Required action
Output the lines from the one containing "The width and" through the last line of the material below, exactly; please do not include pictures.

BEGIN Data extract

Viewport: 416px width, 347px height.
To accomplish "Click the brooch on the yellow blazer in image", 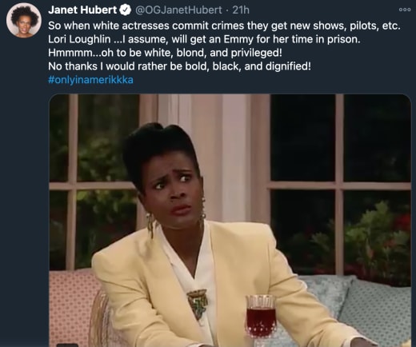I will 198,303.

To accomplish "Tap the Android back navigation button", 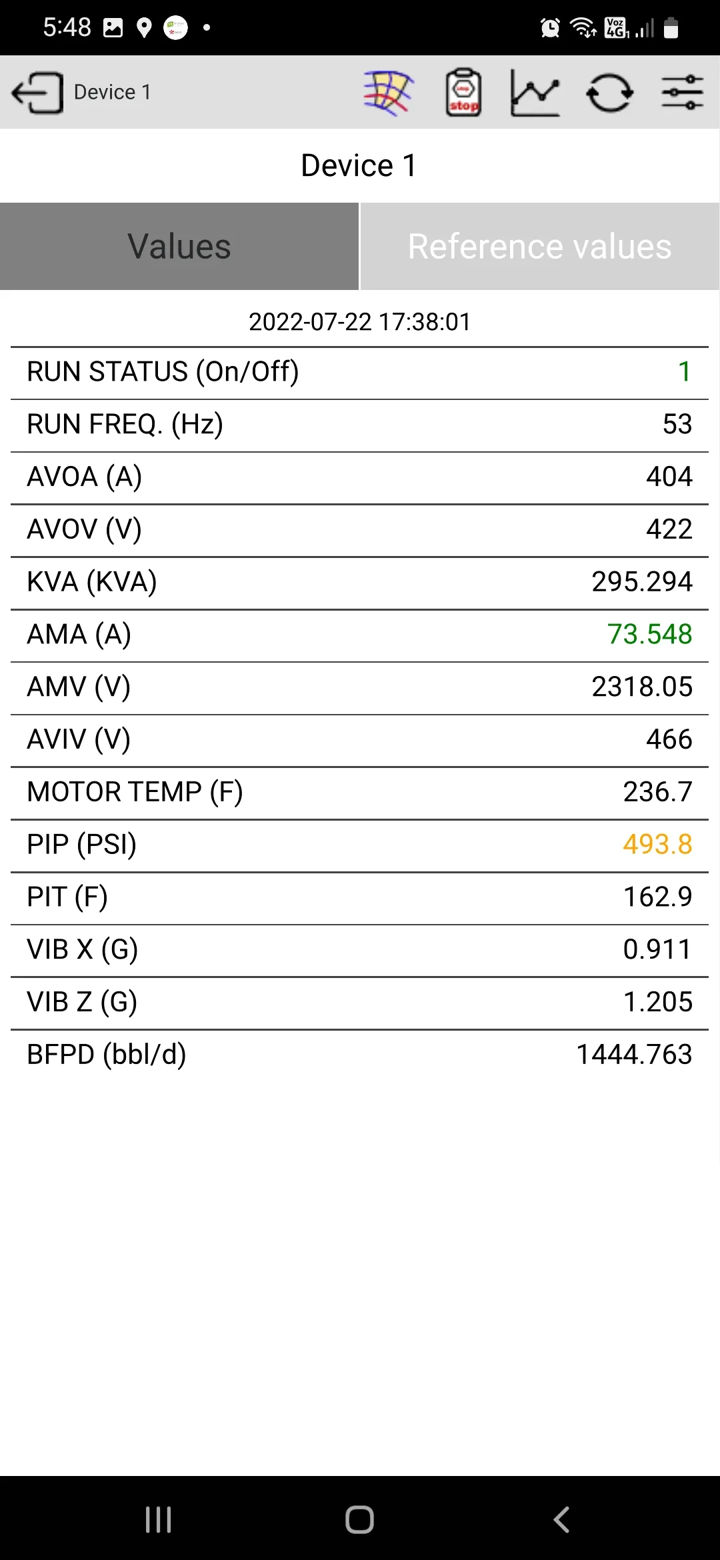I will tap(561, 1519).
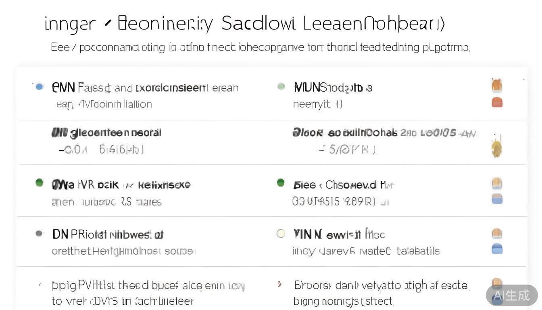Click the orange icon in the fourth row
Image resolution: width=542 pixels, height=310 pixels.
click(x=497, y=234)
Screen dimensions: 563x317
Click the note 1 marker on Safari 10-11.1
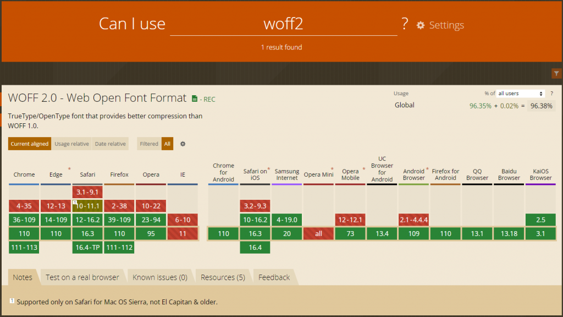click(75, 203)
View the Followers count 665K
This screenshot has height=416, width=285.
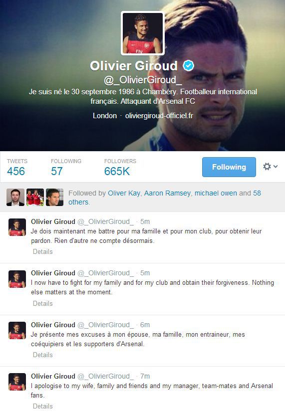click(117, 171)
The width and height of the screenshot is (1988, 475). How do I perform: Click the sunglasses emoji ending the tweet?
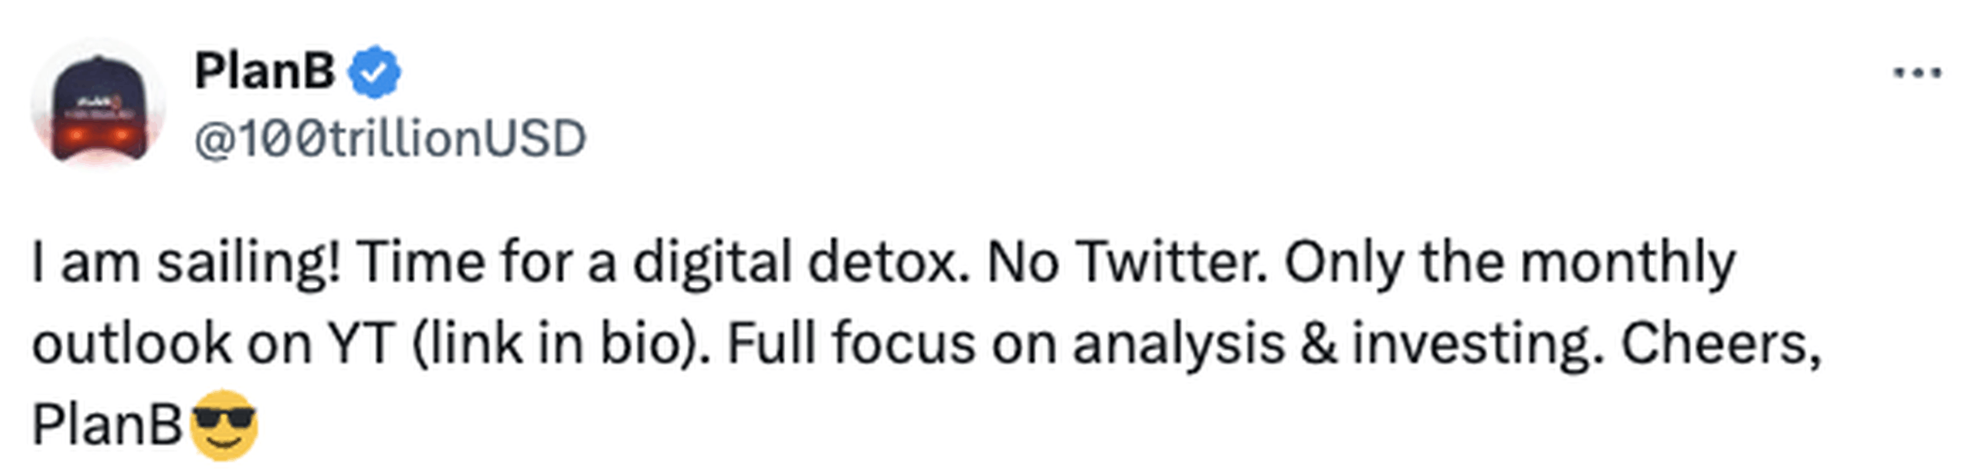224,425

END Data extract

Result of the exercise
The width and height of the screenshot is (1988, 475). How do I perform: Click the sunglasses emoji ending the tweet?
224,425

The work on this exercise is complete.